U.S. Attorney General William Barr sought to buck up the nation’s law enforcement network, but in doing so he seems to have suggested something dire and dangerous if the cops don’t get the respect they deserve from the communities they serve.
“They have to start showing more respect than they do,” Barr said of the public. “If communities don’t give [law enforcement] the support and respect they deserve, they may find themselves without the services they need.”
It makes me go, “huh?”
Is the attorney general actually suggesting — if not encouraging — that police might not respond to calls for help? Is he saying that police officers might give citizens the short shrift if they need protection?

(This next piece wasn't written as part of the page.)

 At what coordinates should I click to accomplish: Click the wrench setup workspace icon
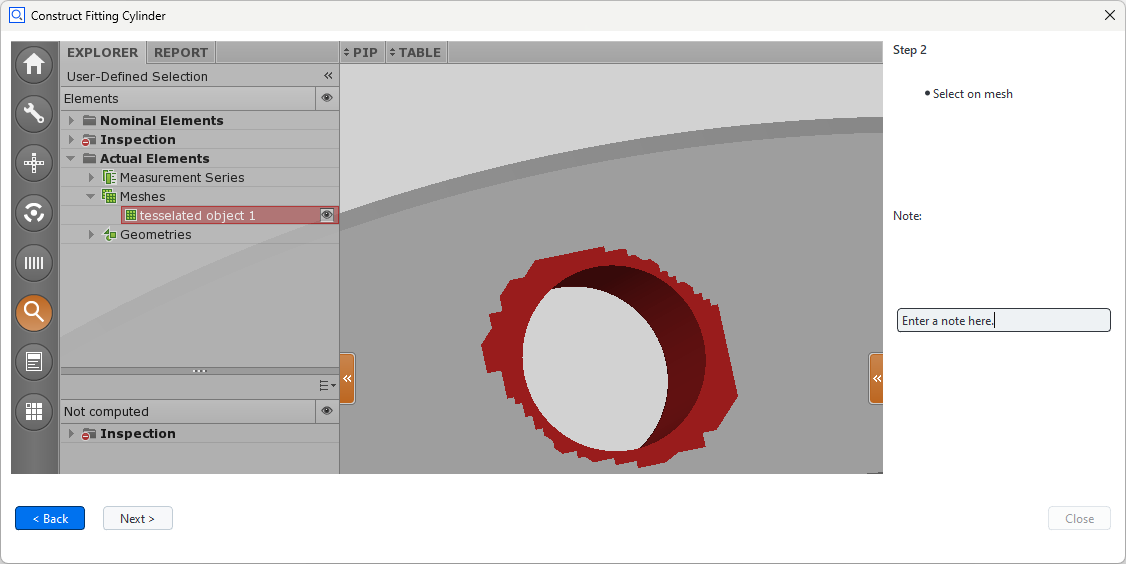click(x=34, y=113)
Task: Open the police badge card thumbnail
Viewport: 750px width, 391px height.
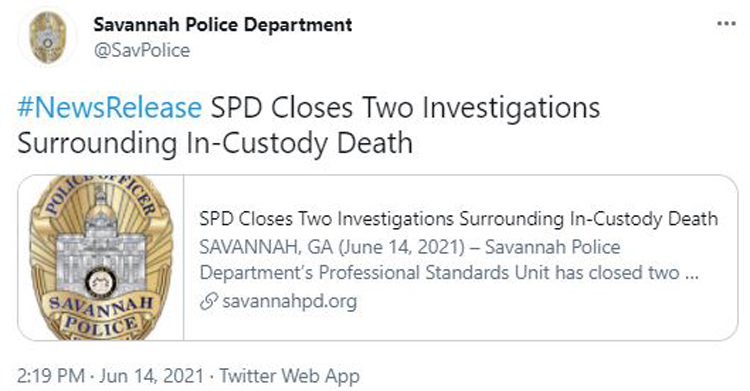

Say it ain’t so, Mr. Attorney General.
In a ceremony honoring the top police officers from around the nation, Barr noted that military veterans suffered years of scorn in the years immediately after the Vietnam War; that has changed dramatically since the time of the Persian Gulf War. This veteran thanks my fellow Americans for the change of heart.
Are the nation’s police officers feeling the same level of disrespect? Hmm. I don’t know for certain, but it seems as if that the AG’s comparison is a bit overcooked.
If the attorney general is encouraging cops to go slow on emergency responses because the communities they serve don’t love them as much as they should, then he is committing a profound disservice to the nation … and its police forces.